The April jobs report released today handily beat expectations (+288K vs. 218K), but it doesn't alter the big picture: private sector jobs have been growing by about 2% per year for the past several years. That's enough to give us 2-3% overall growth, but not much more.
The private sector has been creating about 200K jobs per month during non-recessionary periods for quite a long time.
This works out to a growth rate of about 2% these days, which we have seen on average since early 2011.
The great disappointment is the ongoing decline in the labor force participation rate, which hasn't been this low since 1978. This needs to turn up if we are to enjoy robust growth conditions. That probably awaits better policies out of Washington. Businesses are not very eager to create new jobs, and those who are unemployed are not very eager to seek out job opportunities. We need to revive the economy's "animal spirits" by increasing the incentives to work and invest.

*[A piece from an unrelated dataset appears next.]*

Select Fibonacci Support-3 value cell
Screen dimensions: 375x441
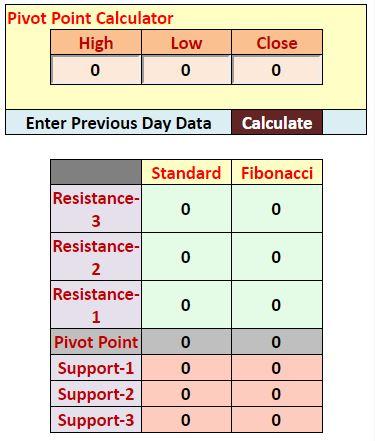(277, 420)
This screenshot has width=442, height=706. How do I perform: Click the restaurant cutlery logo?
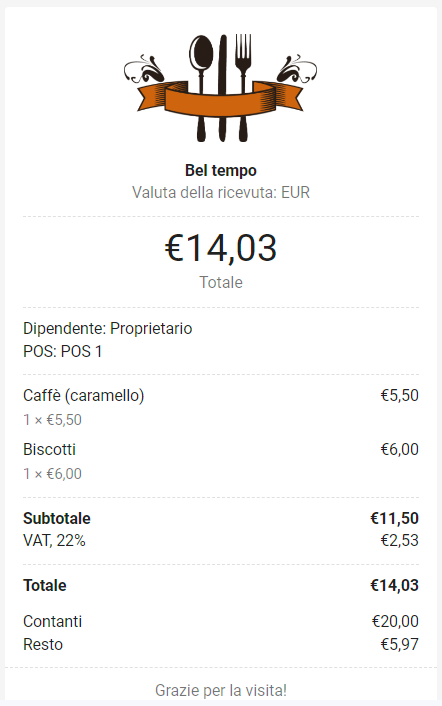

That could be done by simply reducing marginal tax rates, which in turn could be paid for by reducing the massive amount of deductions, subsidies, and loopholes in our seriously-bloated tax code. Once again, the solution to slow growth is to get the government out of the way of those who want to make money.
The good news is that the private sector of the economy has created some 9.2 million jobs since the post-recession low of early 2010. The bad news is that there should be many millions more jobs now that we are in the fifth year of job expansion. It's a bit disappointing that the economy is no longer shedding public sector jobs, which have been relatively flat for the past year. As I argued in an earlier post, the huge expansion of government intervention in the economy has been one of the main causes of the sluggish recovery. We'd do better to keep shrinking the public sector, but again, that requires a change in the way Washington thinks about the world. The government can't create productive jobs nearly as well as the private sector can.
Part-time employment has been relatively flat for the past 5-6 years, and has been declining relative to total employment. This is nothing unusual.
The unemployment rate fell mainly because of a large reduction (806K) in the labor force. This is not real progress.